Prompt:
Please reproduce, exactly and in full, the lines from the one containing "Introduction to the" to the end of the material below.

┌────────

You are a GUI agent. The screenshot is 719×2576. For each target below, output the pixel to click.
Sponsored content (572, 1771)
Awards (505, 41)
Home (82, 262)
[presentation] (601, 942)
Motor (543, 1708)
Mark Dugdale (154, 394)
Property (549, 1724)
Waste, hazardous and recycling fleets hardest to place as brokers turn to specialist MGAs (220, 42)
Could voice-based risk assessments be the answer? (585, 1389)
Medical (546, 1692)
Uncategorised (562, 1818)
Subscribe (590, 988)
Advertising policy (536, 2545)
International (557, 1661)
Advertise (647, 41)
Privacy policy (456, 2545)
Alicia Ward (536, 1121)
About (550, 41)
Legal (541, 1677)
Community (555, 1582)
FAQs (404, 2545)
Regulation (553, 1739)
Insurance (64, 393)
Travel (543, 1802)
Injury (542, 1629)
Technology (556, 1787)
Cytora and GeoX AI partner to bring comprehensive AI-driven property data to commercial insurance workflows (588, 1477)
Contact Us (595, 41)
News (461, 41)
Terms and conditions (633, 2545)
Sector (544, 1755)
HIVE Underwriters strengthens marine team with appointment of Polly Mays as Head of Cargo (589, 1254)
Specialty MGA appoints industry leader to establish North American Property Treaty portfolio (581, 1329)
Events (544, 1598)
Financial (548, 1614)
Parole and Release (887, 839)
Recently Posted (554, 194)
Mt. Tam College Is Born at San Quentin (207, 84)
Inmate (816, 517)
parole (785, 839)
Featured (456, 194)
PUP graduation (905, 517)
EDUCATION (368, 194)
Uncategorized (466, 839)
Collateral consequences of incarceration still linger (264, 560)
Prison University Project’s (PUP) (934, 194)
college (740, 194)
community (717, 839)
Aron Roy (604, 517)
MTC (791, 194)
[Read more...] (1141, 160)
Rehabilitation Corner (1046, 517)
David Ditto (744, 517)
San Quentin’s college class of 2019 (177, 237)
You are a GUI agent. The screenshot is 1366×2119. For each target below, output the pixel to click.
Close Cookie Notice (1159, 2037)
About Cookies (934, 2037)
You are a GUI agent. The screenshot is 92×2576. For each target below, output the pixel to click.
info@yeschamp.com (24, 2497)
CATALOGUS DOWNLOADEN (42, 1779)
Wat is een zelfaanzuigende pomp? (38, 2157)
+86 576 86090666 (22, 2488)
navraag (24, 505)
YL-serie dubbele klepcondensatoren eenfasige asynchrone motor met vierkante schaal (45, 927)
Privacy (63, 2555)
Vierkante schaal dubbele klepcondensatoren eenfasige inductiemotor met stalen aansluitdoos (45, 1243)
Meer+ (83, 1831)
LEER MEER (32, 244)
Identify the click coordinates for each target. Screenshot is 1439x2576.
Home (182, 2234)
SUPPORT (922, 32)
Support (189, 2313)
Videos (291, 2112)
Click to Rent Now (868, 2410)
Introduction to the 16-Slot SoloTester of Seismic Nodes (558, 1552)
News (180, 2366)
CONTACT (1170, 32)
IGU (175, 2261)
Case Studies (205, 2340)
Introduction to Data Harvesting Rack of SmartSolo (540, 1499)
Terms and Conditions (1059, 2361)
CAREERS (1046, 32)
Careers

└────────

Answer for this exercise:
Introduction to the 16-Slot SoloTester of Seismic Nodes (558, 1552)
News (180, 2366)
CONTACT (1170, 32)
IGU (175, 2261)
Case Studies (205, 2340)
Introduction to Data Harvesting Rack of SmartSolo (540, 1499)
Terms and Conditions (1059, 2361)
CAREERS (1046, 32)
Careers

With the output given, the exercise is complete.